**Фрагмент текста**.
--------------------
Очищенный от ригоризма в отношении к самому себе, категорический императив совпадает с нравственностью ницшеанского сверхчеловека.
Г-н Франк формулирует поэтому настоящую сущность этики Канта таким образом: ‘Нравственный закон прежде всего требует, чтобы человек никогда не был рабом, хотя бы это было рабство у чужого страдания и слабости и собственной к ней жалости, чтобы человек не угашал своего духа, не отказывался от своих прав на беспредельное развитие и усовершенствование, хотя бы это был отказ во имя благополучия других людей и всего общества’ {Там же. С. 123.}. Вполне очевидно, что сущность этой нравственной теории сводится к тому, что личность обладает безграничными правами и не знает никаких обязанностей. ‘Противоположение долга и ‘я’, — рассуждает далее г. Франк, — с этической точки зрения абсурд, так как долг есть законодательство ‘я» {Там же. С. 130.}. Личность, совершенно освобожденная от всякого нравственного долга по отношению к другим, должна, по мнению г. Франка, признать ‘дионисовское начало жизни’, заключающееся, как поясняет г. Бердяев, в нравственных принципах такого рода: ‘Человеческое ‘я’ развивается путем повышения жизни, и потому старый призыв ‘жить вовсю’ никогда не теряет своего значения. В человеке есть безумная жажда жизни, интенсивной и яркой, жизни сильной и могучей, хотя бы своим злом, если не добром. Это необычайно ценная жажда, и пусть она лучше опьяняет человека, чем отсутствует совсем. Это бог Дионис дает о себе знать’ {Там же. С. 130, 131.}. Таковы основные, главные принципы этической теории ‘идеалистов’.
Философский идеализм окончательно снимает с личности все общественные обязанности и дает ей возвышенное нравственное право ‘жить вовсю’, ‘хотя бы своим злом, если не добром’.

V

Итак, собственное ‘я’ абсолютно свободно и абсолютно священно. Оно не может и не должно быть ограничено ни интересами отдельной личности, ни интересами целого общества. Индивидуум совершает, как мы видели, величайшее преступление против собственного духа, когда для блага личности или общества урезывает свое стремление ‘жить вовсю’. Таково отношение индивидуума к окружающей его действительности. Но если между личностью и обществом нет и не должно быть никаких конкретных, социальных связей, то она тем не менее абстрактно уважает чужие ‘я’, составляющие социальное целое. Это абстрактное уважение основывается на субстанциальном равенстве людей. ‘Признавать и уважать в другом человека, — говорит г. Бердяев, — относиться к нему гуманно, это значит видеть в нем ‘я’, т.е. ценность подобному своему’ {Там же. С. 111.}. Это значит, что субстанциальное, отвлеченное равенство людей требует признания их равенства перед законом, так как закон как таковой, представляя собою абстракцию от всех реальных свойств и материального неравенства, выражает родовой субстанциальный человеческий разум. Отвлеченное равенство, не включая в себе никакого конкретного содержания, не может быть ограничено никакими пределами. Такое абстрактное ‘ничто’ отличается поэтому стремлением в бесконечность.
--------------------
**Исходные данные**.
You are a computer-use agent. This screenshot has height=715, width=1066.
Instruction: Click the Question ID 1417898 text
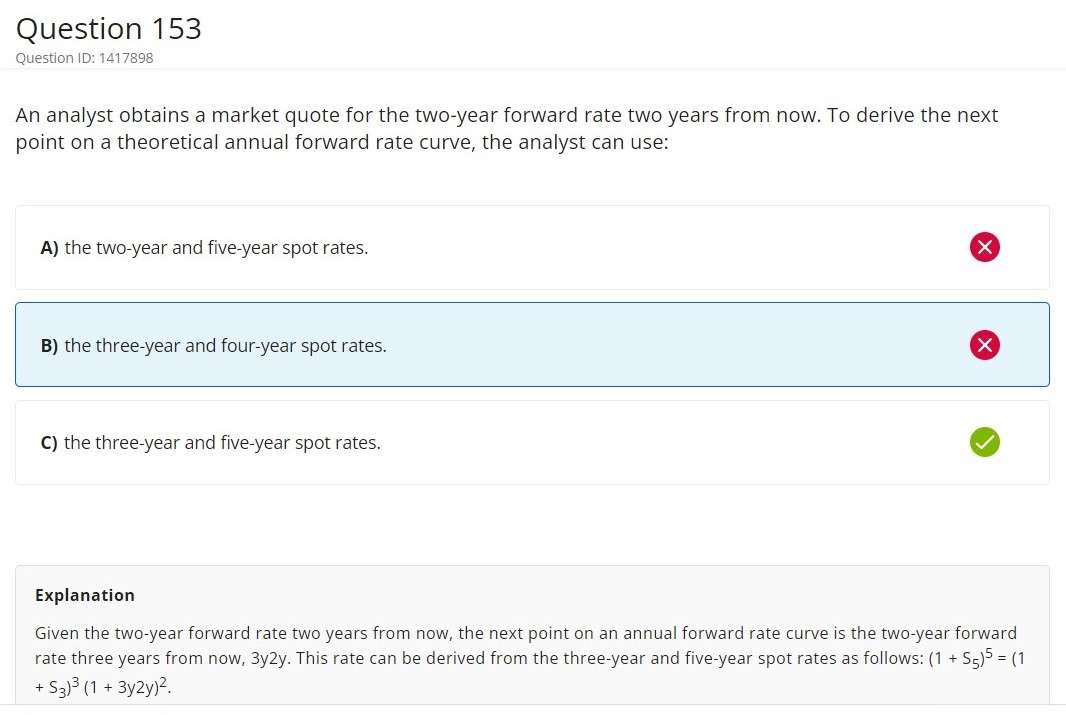85,58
--------------------
**Задание**.
Ответьте по фрагменту текста:
1. С чем совпадает категорический императив, очищенный от ригоризма в отношении к самому себе?
2. Какой бог, согласно словам, которые приводит г. Бердяев, «дает о себе знать» в жажде жизни?
3. На чем основывается абстрактное уважение личности к чужим «я»?

**Ответ**.
1. С нравственностью ницшеанского сверхчеловека.
2. Бог Дионис.
3. На субстанциальном равенстве людей.